Da qui il panegirico della punizione e della parte ad essa dedicato dal Regolamento di Disciplina che consacra il “diritto inalienabile dell’educatore” (pp. 76-ss) e di missione di educatore dell'ufficiale (101 ss.), e corollariamente la lunga parte dedicata al Valore militare (Appendice, pp. 134 ss.), ed alla relazione fra il coraggio e la paura , di cui paradossalmente viene evidenziato il carattere comico.
La vita chiusa e laboriosa della caserma, e la vita di passione della trincea, sono chiese profonde di mistero in cui è necessario si smorzino i rumori della vita esterna, perché ci si possa dedicare serenamente alla Patria ... mentre noi, della dolce vita nella città rumorosa e spensierata ci tormentiamo
vanamente a trascendere il mondo, e qualche volta ci viene incontro melanconico il ricordo delle pause di silenzio e ci pare che un giorno, di faccia al nemico, sentimmo anche noi nel nostro spirito! (p.62)

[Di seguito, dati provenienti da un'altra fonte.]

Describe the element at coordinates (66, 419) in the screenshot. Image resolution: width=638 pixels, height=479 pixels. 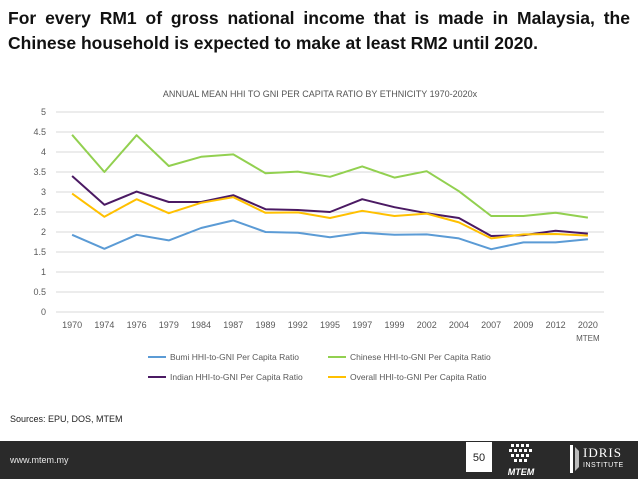
I see `sources-note: Sources: EPU, DOS, MTEM` at that location.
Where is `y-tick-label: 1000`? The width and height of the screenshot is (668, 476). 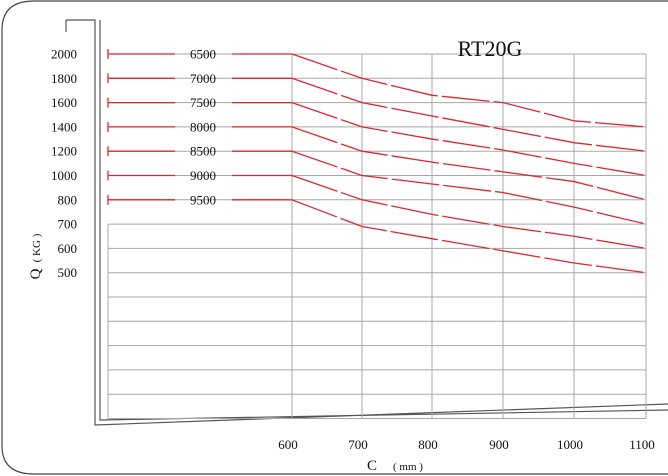
y-tick-label: 1000 is located at coordinates (64, 176).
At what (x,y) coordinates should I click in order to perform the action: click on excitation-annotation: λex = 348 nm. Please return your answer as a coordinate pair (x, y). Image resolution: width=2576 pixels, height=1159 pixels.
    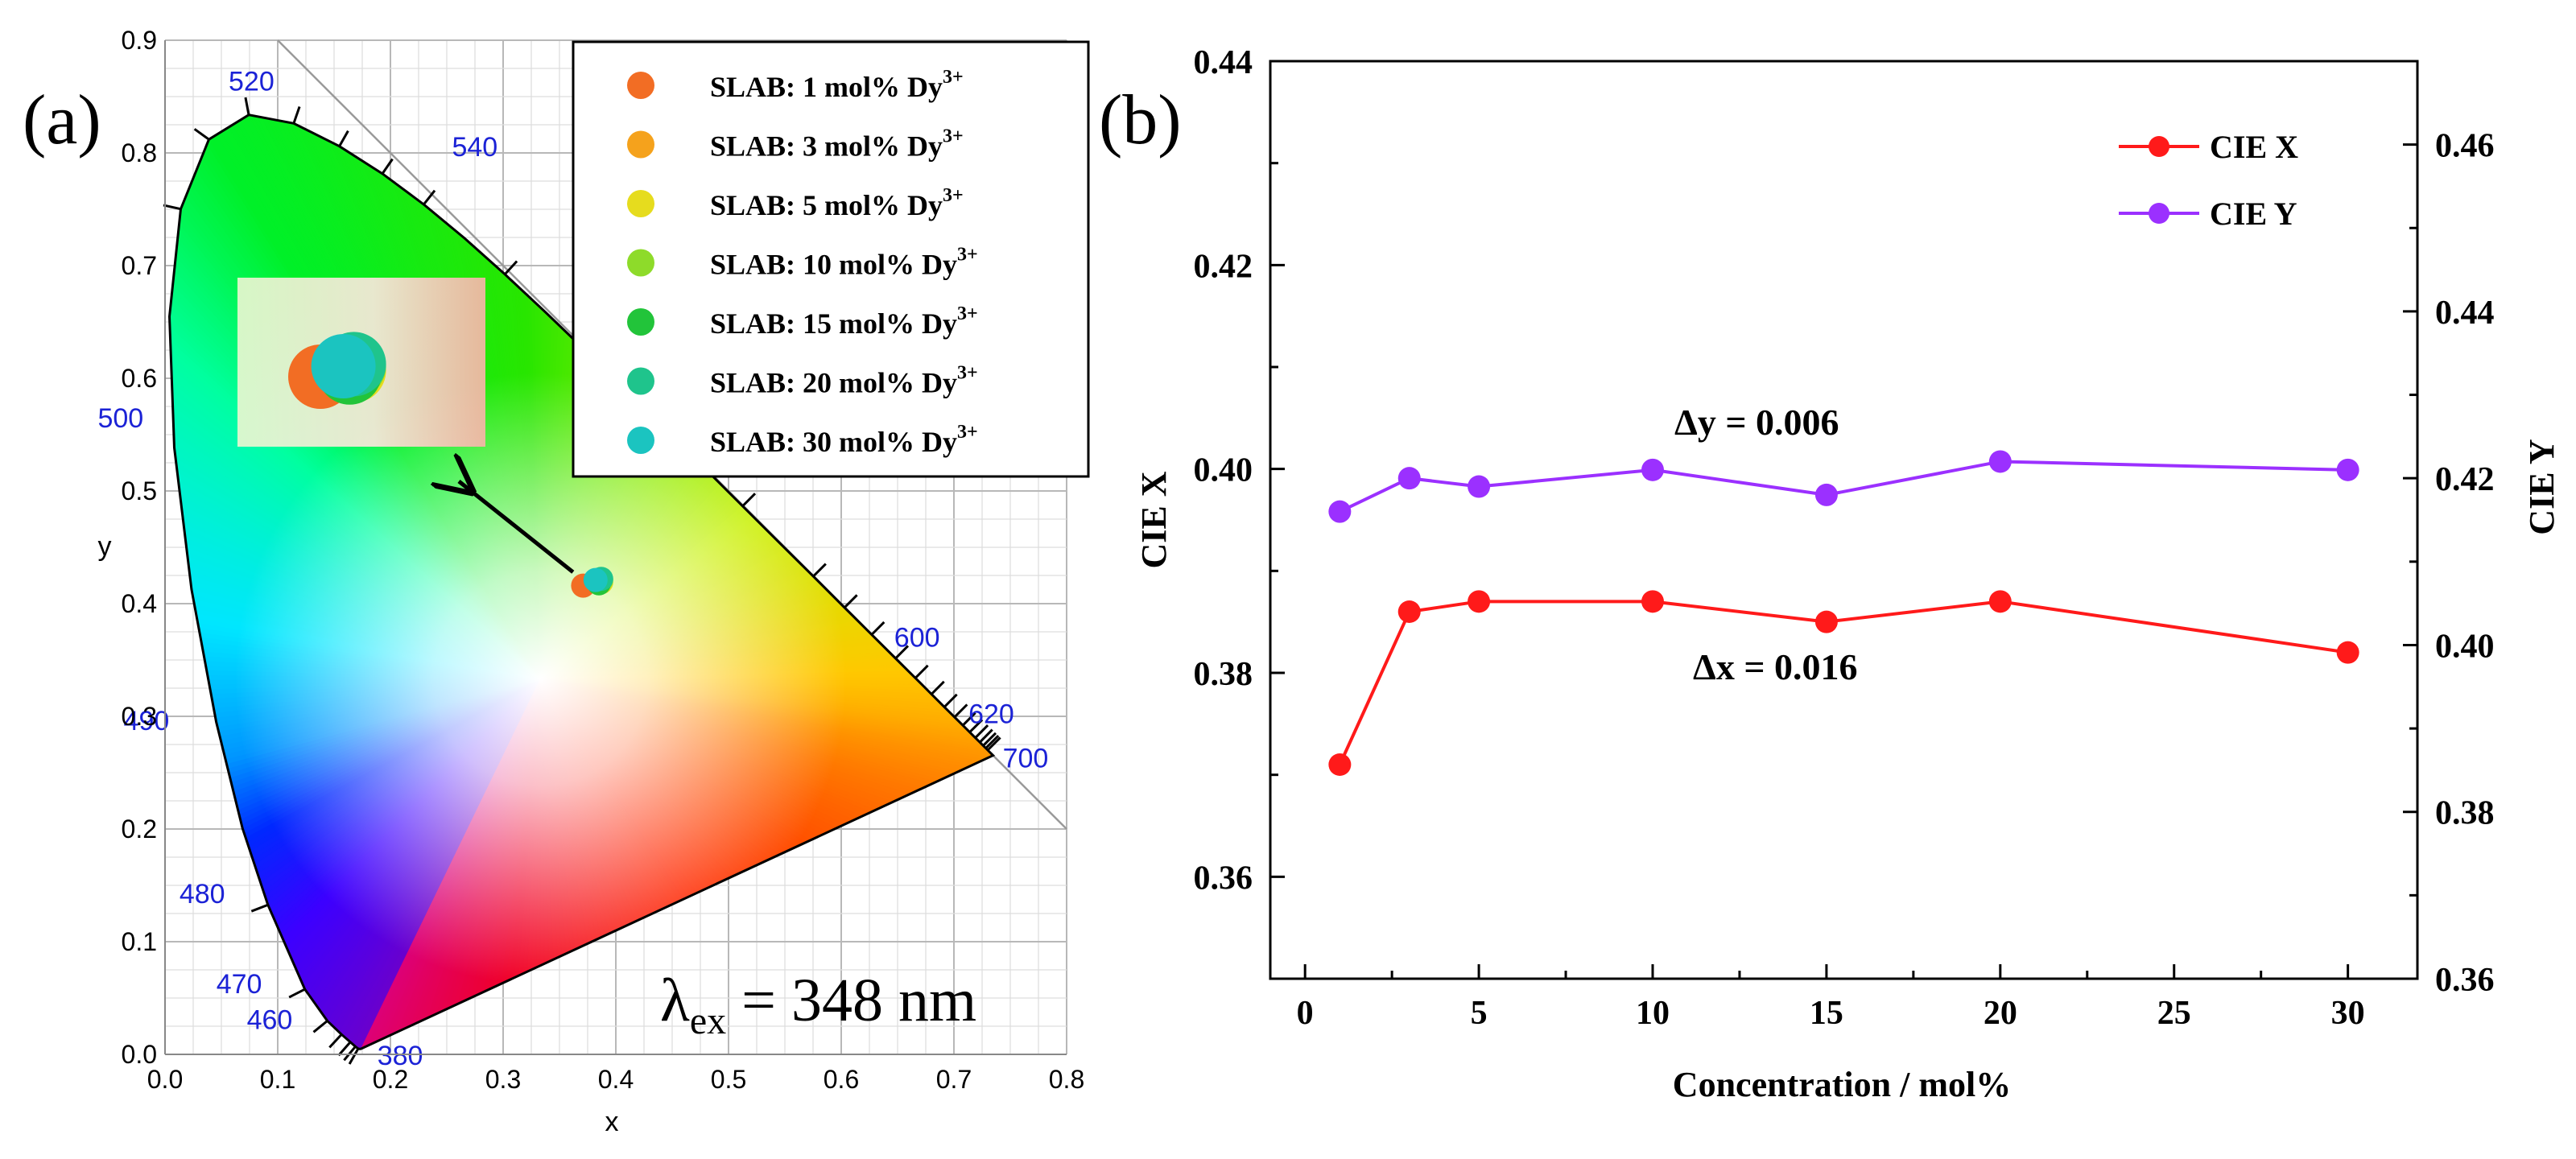
    Looking at the image, I should click on (818, 1004).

Citazioni sufficienti a garantire a Russo un posto di tutto rispetto nella letteratura bellicista cui allude Gramsci. Ma il silenzio sui lavori di Russo è tanto più “inspiegabile” in quanto nello scritto del giovane ufficiale si trovano osservazioni che coincidono con le critiche gramsciane alla direzione militare della guerra, ed in particolare del “cadornismo”, una delle quali addirittura contiene un riferimento a Caporetto: “solo è vero che noi calunniamo il soldato e lo scolaro quando siamo mediocri noi stessi: il
soldato e lo scolaro non sono mai mediocri quando non è mediocre il loro maestro e condottiero” ( p. 103). Alla mente
del lettore del tempo dovette apparire immediata l'allusione alle polemiche su Cadorna e Caporetto, del resto espressamente richiamata a p. 16 de L’esercito e l’educazione nazionale.
Esclusa l'eventualità della mancata conoscenza del libro di Russo, - anche perché le lezioni trasfuse nel volumetto del Russo erano state quasi certamente ascoltate da Togliatti come allievo ufficiale di Caserta - il silenzio di Gramsci è un trattamento di favore, che esclude arbitrariamente Russo dal catalogo degli intellettuali responsabili dell'atteggiamento bellicista stigmatizzato. Si tratta di una circostanza curiosa, soprattutto in considerazione dello spirito spietatamente critico di Gramsci con gli intellettuali italiani. Ma forse spiegabile con l'intenzione di distanziare quanto più possibile dalla cultura pre e fascista un intellettuale a cui riteneva riservato un ruolo determinante nella cultura post-fascista3.
3 E di iper-valutarlo, attribuendogli pensieri specifici di Gramsci stesso, o che comunque Gramsci era perfettamente in
grado di elaborare a prescindere dai suggerimenti del Russo, v. E. Guarneri,Antonio Gramsci e Luigi Russo, in “Annali Liceo Garibaldi”, Palermo, nn. 25-27 1988-1990, pp.233-249, in cui c’è l'elenco di tutti i passi più significativi dei Quaderni contenenti riferimenti a Russo.